Your assignment: Your answer must contain each line of the data, copied exactly.

[Stored data entries]
-----
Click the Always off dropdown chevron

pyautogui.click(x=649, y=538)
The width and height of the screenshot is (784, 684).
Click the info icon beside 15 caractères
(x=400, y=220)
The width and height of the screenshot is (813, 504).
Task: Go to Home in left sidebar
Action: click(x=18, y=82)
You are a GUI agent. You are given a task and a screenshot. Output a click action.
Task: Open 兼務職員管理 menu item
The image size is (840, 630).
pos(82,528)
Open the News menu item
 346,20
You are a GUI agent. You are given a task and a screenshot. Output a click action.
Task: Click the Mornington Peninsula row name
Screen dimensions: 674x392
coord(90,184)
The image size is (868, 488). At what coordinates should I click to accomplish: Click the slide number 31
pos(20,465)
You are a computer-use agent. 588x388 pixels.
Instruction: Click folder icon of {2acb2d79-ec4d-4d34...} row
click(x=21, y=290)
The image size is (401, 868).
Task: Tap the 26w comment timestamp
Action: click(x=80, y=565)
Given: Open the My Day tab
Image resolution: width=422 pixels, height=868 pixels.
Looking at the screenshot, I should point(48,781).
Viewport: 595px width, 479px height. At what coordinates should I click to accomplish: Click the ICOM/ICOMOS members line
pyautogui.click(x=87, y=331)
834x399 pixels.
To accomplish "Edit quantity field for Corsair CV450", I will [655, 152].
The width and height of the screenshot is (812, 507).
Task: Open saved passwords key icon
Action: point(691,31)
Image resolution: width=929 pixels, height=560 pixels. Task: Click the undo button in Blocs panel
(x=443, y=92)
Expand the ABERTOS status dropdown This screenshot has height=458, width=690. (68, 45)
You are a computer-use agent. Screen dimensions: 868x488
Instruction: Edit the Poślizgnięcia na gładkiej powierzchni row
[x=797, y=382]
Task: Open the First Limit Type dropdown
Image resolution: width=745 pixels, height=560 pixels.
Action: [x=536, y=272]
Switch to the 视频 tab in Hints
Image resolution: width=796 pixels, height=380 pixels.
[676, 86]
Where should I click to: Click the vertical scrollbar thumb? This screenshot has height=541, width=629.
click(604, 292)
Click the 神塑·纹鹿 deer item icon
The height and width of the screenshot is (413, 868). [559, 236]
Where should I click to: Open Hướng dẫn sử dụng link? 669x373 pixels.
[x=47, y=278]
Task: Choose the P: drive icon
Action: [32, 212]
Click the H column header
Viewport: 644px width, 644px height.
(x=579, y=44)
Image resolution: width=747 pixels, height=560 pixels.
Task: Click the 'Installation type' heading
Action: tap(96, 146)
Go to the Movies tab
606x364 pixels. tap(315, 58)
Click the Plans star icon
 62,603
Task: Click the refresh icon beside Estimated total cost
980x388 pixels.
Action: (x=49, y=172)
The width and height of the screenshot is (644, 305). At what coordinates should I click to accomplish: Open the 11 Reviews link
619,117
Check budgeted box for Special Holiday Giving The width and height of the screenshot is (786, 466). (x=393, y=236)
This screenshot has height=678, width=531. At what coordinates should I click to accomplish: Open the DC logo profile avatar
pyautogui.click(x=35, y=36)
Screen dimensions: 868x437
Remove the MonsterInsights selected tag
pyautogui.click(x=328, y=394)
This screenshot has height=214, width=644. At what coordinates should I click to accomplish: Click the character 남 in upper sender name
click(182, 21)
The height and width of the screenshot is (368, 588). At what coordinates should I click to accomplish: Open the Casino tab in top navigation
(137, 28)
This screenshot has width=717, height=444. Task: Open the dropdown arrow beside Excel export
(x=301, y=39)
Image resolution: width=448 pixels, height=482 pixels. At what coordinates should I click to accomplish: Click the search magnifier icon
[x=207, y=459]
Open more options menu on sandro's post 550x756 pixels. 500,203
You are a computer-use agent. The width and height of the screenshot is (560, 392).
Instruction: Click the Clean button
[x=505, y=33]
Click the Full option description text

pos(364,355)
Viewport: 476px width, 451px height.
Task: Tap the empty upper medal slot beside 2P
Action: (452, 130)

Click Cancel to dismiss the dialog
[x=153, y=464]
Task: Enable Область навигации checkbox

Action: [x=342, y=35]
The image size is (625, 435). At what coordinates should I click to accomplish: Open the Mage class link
-----
Solved exercise:
Click the Always off dropdown chevron

pyautogui.click(x=649, y=538)
The width and height of the screenshot is (784, 684).
Click the info icon beside 15 caractères
(x=400, y=220)
The width and height of the screenshot is (813, 504).
Task: Go to Home in left sidebar
Action: click(x=18, y=82)
You are a GUI agent. You are given a task and a screenshot. Output a click action.
Task: Open 兼務職員管理 menu item
The image size is (840, 630).
pos(82,528)
Open the News menu item
 346,20
You are a GUI agent. You are given a task and a screenshot. Output a click action.
Task: Click the Mornington Peninsula row name
Screen dimensions: 674x392
coord(90,184)
The image size is (868, 488). At what coordinates should I click to accomplish: Click the slide number 31
pos(20,465)
You are a computer-use agent. 588x388 pixels.
Instruction: Click folder icon of {2acb2d79-ec4d-4d34...} row
click(x=21, y=290)
The image size is (401, 868).
Task: Tap the 26w comment timestamp
Action: click(x=80, y=565)
Given: Open the My Day tab
Image resolution: width=422 pixels, height=868 pixels.
Looking at the screenshot, I should point(48,781).
Viewport: 595px width, 479px height. At what coordinates should I click to accomplish: Click the ICOM/ICOMOS members line
pyautogui.click(x=87, y=331)
834x399 pixels.
To accomplish "Edit quantity field for Corsair CV450", I will [655, 152].
The width and height of the screenshot is (812, 507).
Task: Open saved passwords key icon
Action: point(691,31)
Image resolution: width=929 pixels, height=560 pixels. Task: Click the undo button in Blocs panel
(x=443, y=92)
Expand the ABERTOS status dropdown This screenshot has height=458, width=690. (68, 45)
You are a computer-use agent. Screen dimensions: 868x488
Instruction: Edit the Poślizgnięcia na gładkiej powierzchni row
[x=797, y=382]
Task: Open the First Limit Type dropdown
Image resolution: width=745 pixels, height=560 pixels.
Action: [x=536, y=272]
Switch to the 视频 tab in Hints
Image resolution: width=796 pixels, height=380 pixels.
[676, 86]
Where should I click to: Click the vertical scrollbar thumb? This screenshot has height=541, width=629.
click(604, 292)
Click the 神塑·纹鹿 deer item icon
The height and width of the screenshot is (413, 868). [559, 236]
Where should I click to: Open Hướng dẫn sử dụng link? 669x373 pixels.
[x=47, y=278]
Task: Choose the P: drive icon
Action: [32, 212]
Click the H column header
Viewport: 644px width, 644px height.
(x=579, y=44)
Image resolution: width=747 pixels, height=560 pixels.
Task: Click the 'Installation type' heading
Action: tap(96, 146)
Go to the Movies tab
606x364 pixels. tap(315, 58)
Click the Plans star icon
 62,603
Task: Click the refresh icon beside Estimated total cost
980x388 pixels.
Action: (x=49, y=172)
The width and height of the screenshot is (644, 305). At what coordinates should I click to accomplish: Open the 11 Reviews link
619,117
Check budgeted box for Special Holiday Giving The width and height of the screenshot is (786, 466). (x=393, y=236)
This screenshot has height=678, width=531. At what coordinates should I click to accomplish: Open the DC logo profile avatar
pyautogui.click(x=35, y=36)
Screen dimensions: 868x437
Remove the MonsterInsights selected tag
pyautogui.click(x=328, y=394)
This screenshot has height=214, width=644. At what coordinates should I click to accomplish: Click the character 남 in upper sender name
click(182, 21)
The height and width of the screenshot is (368, 588). At what coordinates should I click to accomplish: Open the Casino tab in top navigation
(137, 28)
This screenshot has width=717, height=444. Task: Open the dropdown arrow beside Excel export
(x=301, y=39)
Image resolution: width=448 pixels, height=482 pixels. At what coordinates should I click to accomplish: Click the search magnifier icon
[x=207, y=459]
Open more options menu on sandro's post 550x756 pixels. 500,203
You are a computer-use agent. The width and height of the screenshot is (560, 392).
Instruction: Click the Clean button
[x=505, y=33]
Click the Full option description text

pos(364,355)
Viewport: 476px width, 451px height.
Task: Tap the empty upper medal slot beside 2P
Action: (452, 130)

Click Cancel to dismiss the dialog
[x=153, y=464]
Task: Enable Область навигации checkbox

Action: [x=342, y=35]
The image size is (625, 435). At what coordinates should I click to accomplish: Open the Mage class link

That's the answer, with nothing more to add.